We need answers,we need comfort,we need knowledge,a direction,a guidance to the truth of our purpose in Life.Yet we dismiss and ignore the very very quiet nudging that beckons us to take stock,to halt and listen,to pay attention,to relax and care for our true needs.We are in truth succumbing to the fear of losses, rejection,more pain and enduring suffering,of changes,of being ridiculed and taunted and of the mysterious Unknown!And there is also the fact and difficult task of ‘how to begin and what to do!’

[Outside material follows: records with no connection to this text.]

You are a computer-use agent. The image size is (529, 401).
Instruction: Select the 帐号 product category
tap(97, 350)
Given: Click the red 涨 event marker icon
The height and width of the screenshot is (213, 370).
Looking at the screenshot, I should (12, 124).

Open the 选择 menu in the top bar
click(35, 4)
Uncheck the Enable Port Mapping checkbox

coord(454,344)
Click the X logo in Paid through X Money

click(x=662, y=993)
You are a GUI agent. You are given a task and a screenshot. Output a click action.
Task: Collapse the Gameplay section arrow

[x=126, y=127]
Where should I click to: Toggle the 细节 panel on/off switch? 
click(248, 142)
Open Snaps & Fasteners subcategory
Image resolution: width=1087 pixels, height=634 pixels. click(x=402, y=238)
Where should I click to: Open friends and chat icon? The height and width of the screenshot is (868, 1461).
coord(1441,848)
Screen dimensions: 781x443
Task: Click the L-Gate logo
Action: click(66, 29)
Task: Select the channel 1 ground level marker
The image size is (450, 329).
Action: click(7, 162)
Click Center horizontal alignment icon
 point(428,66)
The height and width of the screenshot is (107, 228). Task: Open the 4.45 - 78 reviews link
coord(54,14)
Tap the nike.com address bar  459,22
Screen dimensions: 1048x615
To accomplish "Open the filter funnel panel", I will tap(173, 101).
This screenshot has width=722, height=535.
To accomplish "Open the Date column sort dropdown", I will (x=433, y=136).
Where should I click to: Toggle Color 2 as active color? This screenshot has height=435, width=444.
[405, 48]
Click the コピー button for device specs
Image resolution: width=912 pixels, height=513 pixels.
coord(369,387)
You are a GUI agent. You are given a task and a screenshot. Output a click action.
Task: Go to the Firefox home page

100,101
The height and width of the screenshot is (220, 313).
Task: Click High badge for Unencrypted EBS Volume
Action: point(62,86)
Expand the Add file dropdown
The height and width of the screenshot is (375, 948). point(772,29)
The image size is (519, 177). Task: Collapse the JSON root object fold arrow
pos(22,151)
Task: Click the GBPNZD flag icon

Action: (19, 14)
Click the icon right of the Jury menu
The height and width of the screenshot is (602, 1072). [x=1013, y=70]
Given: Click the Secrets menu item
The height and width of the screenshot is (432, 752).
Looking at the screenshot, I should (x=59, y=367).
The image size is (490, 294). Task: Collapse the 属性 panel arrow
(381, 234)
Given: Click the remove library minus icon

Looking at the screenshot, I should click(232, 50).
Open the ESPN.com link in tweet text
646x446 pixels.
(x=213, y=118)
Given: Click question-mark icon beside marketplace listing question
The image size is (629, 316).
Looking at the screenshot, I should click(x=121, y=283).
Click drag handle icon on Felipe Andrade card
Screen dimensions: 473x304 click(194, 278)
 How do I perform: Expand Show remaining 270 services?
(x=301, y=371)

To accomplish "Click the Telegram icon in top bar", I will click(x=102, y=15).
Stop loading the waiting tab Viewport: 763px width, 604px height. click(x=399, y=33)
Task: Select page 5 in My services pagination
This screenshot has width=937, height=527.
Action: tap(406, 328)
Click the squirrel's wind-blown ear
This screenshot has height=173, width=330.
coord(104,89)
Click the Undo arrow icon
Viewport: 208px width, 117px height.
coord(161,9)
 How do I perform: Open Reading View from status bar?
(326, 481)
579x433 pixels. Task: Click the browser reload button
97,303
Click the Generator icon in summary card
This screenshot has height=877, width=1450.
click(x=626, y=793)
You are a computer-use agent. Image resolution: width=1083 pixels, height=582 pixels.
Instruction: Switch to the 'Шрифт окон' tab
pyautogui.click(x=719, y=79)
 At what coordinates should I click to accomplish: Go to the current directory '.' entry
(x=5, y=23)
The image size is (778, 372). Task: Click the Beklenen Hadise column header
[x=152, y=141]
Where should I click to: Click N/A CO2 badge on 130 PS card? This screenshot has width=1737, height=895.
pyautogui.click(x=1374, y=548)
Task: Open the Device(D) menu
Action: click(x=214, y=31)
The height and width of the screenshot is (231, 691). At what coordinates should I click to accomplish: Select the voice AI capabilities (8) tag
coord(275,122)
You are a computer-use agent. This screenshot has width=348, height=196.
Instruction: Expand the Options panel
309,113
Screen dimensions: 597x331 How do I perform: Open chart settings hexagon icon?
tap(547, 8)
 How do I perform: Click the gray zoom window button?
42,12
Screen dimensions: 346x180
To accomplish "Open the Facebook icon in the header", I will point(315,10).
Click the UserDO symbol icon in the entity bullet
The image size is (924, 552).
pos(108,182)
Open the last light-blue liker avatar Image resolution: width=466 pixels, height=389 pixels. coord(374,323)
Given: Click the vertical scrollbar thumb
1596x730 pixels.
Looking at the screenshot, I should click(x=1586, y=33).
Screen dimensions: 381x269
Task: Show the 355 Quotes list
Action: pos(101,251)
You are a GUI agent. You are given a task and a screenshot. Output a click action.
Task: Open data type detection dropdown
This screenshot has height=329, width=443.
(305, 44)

I faced these dilemmas most of my adult life, knowing quietly that I was intensely suffering,yet not knowing how to deal with it,what to do with the truth of my suffering.The more I struggled with suffering,the more it seemed to follow me and caused me more anger and hatred of myself.I was in fact truly ignorantly looking for love,to be loved and to love!I didn’t realize at the time that Love was already within me and this separation and ignorance caused so more much pain and suffering.How did I begin the waking up to truth?I had to acknowledge and admit firstly that I was indeed suffering and trying hard to suppress its gravity and being dangerous to myself and others.Here being dangerous means that as we unconsciously suffer needlessly,we impose our pain upon others either unknowingly or deliberately to cause suffering in ways of worries, anxieties and distress or even by drastic measures in ways of violence,mental,emotional,sexual abuses and insanity.I had to sincerely surrender the ignorance and seek the help needed to be freed from pain and suffering. I went fervently on a daily basis to sit in reflection of my life in a quiet church and pour my heartaches and foolishness into the unknown.And as I sat, I realized I was delving deeply into my being,witnessing the truth of myself.This endeavour became the start of meditation practices…a true Love affair with myself.This sublime process drew me deeper into myself,seeing all my imperfections, flaws,mistakes,hidden ‘dark secrets’as well as goodness.Instead of judging and churning negative criticism of myself……I started opening up to compassion and forgiveness of myself.Tears flowed profusely in remorse and shame and of knee high buried guilt.All I could do was embrace myself in totality of the truth,freeing/releasing myself of denials and holding on to toxic afflicted energies.
As I meditated,I loved myself for the courage and the truth that I was able to face.And this truth in return sets us all free from unnecessary/wasteful suffering.